### Supplied passage
....

1. In Chapter 2, I did a test on a gene list (the predicted substrates of Mec1). I did not correct for multiple testing. Why was this justified? What was the difference between that and the example gene list in this chapter?
- 2. I taught a graduate course where both professors had the same last initial: Prof. M and Prof. M. Were students in our class witness to something highly unlikely? (Hint: Assume that last initials are uniformly distributed and correct for multiple testing.) In fact, last names are not uniformly distributed. What effect is this expected to have on the probability?
- 3. A classic probability problem is the “birthday problem” where students in a class are surprised to learn that two of them either have the same birthday, or birthdays within a few days. Explain how the “surprise” in the birthday problem is really due to a failure to account for multiple testing.

....

### Collected material

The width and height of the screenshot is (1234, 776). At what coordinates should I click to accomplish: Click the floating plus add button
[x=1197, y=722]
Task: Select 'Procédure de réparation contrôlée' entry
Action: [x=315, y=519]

....

### Exercises
• 1. Copy word for word the stretch from "1. In Chapter" through "account for multiple testing." in the multiple-testing exercises.
• 2. Write the next part of the multiple-testing exercises, picking up after their final sentence.

### Written answers
• 1.
1. In Chapter 2, I did a test on a gene list (the predicted substrates of Mec1). I did not correct for multiple testing. Why was this justified? What was the difference between that and the example gene list in this chapter?
- 2. I taught a graduate course where both professors had the same last initial: Prof. M and Prof. M. Were students in our class witness to something highly unlikely? (Hint: Assume that last initials are uniformly distributed and correct for multiple testing.) In fact, last names are not uniformly distributed. What effect is this expected to have on the probability?
- 3. A classic probability problem is the “birthday problem” where students in a class are surprised to learn that two of them either have the same birthday, or birthdays within a few days. Explain how the “surprise” in the birthday problem is really due to a failure to account for multiple testing.

• 2.
- 4. Assume that you were trying to do an eQTL study using expression of all the genes in the ImmGen dataset on all the 1.5 million SNPs in the phase 3 HapMap. What would be the multiple testing correction?
REFERENCES AND FURTHER READING
Benjamini Y, Hochberg Y. (1995). Controlling the false discovery rate: A practical and powerful approach to multiple testing. J. Royal Stat. Soc. Ser. B 57:289-300.
Brem RB, Kruglyak L. (February 1, 2005). The landscape of genetic complexity across 5,700 gene expression traits in yeast. Proc. Natl. Acad. Sci. USA 102(5):1572-1577.
Storey J. (2002). A direct approach to false discovery rates. J. Royal Stat. Soc. Ser. B 64:479-498.